* _WHAT NEEDS TO BE DONE_: The line containing "The height and width of the screenshot is (180, 379)." marks the end: write out exactly every line from the first line of the data below through that line, and only those.

Stored records:
"""

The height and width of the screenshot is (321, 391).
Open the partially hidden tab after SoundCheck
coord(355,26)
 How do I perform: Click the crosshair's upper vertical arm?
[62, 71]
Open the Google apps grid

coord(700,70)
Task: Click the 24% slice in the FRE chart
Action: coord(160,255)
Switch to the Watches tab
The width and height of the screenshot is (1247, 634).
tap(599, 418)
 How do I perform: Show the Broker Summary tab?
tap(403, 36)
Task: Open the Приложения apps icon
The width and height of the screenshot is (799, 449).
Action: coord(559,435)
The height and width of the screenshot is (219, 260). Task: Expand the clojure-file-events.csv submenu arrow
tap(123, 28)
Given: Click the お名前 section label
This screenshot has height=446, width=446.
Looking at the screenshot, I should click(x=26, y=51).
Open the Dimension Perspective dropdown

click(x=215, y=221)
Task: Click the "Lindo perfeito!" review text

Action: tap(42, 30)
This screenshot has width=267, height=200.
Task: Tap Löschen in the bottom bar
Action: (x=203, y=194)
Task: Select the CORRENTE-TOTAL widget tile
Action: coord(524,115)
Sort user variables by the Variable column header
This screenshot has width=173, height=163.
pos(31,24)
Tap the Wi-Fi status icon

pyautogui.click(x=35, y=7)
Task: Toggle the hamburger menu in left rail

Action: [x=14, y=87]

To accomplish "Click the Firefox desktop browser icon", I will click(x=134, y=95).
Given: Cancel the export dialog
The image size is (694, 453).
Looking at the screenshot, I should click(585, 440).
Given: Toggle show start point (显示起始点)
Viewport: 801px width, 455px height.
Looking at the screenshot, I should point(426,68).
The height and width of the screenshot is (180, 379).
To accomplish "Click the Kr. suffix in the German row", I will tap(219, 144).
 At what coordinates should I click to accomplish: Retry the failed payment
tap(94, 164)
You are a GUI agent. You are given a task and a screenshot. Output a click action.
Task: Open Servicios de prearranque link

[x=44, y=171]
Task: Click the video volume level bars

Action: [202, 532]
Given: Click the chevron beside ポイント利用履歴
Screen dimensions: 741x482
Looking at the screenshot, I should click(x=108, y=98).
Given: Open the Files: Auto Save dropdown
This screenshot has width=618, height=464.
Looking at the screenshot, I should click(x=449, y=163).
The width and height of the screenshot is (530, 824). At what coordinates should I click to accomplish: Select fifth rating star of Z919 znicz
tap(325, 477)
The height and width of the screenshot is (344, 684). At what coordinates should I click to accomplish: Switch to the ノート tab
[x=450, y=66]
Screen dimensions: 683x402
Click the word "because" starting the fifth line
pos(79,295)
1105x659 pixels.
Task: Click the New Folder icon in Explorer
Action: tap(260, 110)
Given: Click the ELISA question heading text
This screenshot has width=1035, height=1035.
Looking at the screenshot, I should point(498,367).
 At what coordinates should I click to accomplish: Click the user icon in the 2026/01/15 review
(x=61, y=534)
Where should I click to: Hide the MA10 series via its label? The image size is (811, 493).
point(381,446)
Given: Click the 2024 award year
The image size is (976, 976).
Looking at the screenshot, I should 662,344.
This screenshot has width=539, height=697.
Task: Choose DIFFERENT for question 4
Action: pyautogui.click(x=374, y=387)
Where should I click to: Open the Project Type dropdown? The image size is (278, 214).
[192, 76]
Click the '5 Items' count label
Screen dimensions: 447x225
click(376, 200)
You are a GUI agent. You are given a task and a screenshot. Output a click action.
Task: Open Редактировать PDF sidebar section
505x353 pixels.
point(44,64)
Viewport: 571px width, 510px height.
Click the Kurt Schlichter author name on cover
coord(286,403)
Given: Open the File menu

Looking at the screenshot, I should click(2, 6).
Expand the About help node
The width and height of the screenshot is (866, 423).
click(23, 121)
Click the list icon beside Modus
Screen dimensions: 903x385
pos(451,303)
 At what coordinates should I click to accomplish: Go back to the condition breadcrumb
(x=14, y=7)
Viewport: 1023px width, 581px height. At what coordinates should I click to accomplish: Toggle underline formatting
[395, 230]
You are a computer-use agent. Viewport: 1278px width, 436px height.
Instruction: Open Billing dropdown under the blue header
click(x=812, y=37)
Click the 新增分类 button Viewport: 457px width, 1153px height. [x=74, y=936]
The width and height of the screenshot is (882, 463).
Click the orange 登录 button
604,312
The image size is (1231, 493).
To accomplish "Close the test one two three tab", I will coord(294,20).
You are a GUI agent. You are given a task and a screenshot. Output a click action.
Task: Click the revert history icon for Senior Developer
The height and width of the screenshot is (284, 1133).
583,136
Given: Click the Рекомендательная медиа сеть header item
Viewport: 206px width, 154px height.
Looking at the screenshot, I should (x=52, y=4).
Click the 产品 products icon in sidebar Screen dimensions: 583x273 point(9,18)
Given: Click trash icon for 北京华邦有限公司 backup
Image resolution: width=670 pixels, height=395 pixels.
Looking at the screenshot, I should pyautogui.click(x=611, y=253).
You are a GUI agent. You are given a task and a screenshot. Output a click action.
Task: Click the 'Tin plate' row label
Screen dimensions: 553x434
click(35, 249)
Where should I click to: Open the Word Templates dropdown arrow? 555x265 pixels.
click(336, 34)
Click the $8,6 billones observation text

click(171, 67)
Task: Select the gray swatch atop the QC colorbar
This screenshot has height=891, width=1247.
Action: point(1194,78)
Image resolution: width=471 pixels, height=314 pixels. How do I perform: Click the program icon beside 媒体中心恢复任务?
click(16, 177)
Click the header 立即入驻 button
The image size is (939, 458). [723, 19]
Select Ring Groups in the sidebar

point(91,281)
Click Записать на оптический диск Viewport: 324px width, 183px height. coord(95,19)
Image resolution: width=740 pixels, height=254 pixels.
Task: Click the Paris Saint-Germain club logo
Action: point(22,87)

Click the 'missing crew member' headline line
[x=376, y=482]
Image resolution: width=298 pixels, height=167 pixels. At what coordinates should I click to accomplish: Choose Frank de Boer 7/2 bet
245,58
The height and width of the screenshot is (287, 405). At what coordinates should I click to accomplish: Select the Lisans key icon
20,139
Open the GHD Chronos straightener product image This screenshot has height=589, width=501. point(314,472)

"""

* _REPLY_:
The height and width of the screenshot is (321, 391).
Open the partially hidden tab after SoundCheck
coord(355,26)
 How do I perform: Click the crosshair's upper vertical arm?
[62, 71]
Open the Google apps grid

coord(700,70)
Task: Click the 24% slice in the FRE chart
Action: coord(160,255)
Switch to the Watches tab
The width and height of the screenshot is (1247, 634).
tap(599, 418)
 How do I perform: Show the Broker Summary tab?
tap(403, 36)
Task: Open the Приложения apps icon
The width and height of the screenshot is (799, 449).
Action: coord(559,435)
The height and width of the screenshot is (219, 260). Task: Expand the clojure-file-events.csv submenu arrow
tap(123, 28)
Given: Click the お名前 section label
This screenshot has height=446, width=446.
Looking at the screenshot, I should click(x=26, y=51).
Open the Dimension Perspective dropdown

click(x=215, y=221)
Task: Click the "Lindo perfeito!" review text

Action: tap(42, 30)
This screenshot has width=267, height=200.
Task: Tap Löschen in the bottom bar
Action: (x=203, y=194)
Task: Select the CORRENTE-TOTAL widget tile
Action: coord(524,115)
Sort user variables by the Variable column header
This screenshot has width=173, height=163.
pos(31,24)
Tap the Wi-Fi status icon

pyautogui.click(x=35, y=7)
Task: Toggle the hamburger menu in left rail

Action: [x=14, y=87]

To accomplish "Click the Firefox desktop browser icon", I will click(x=134, y=95).
Given: Cancel the export dialog
The image size is (694, 453).
Looking at the screenshot, I should click(585, 440).
Given: Toggle show start point (显示起始点)
Viewport: 801px width, 455px height.
Looking at the screenshot, I should point(426,68).
The height and width of the screenshot is (180, 379).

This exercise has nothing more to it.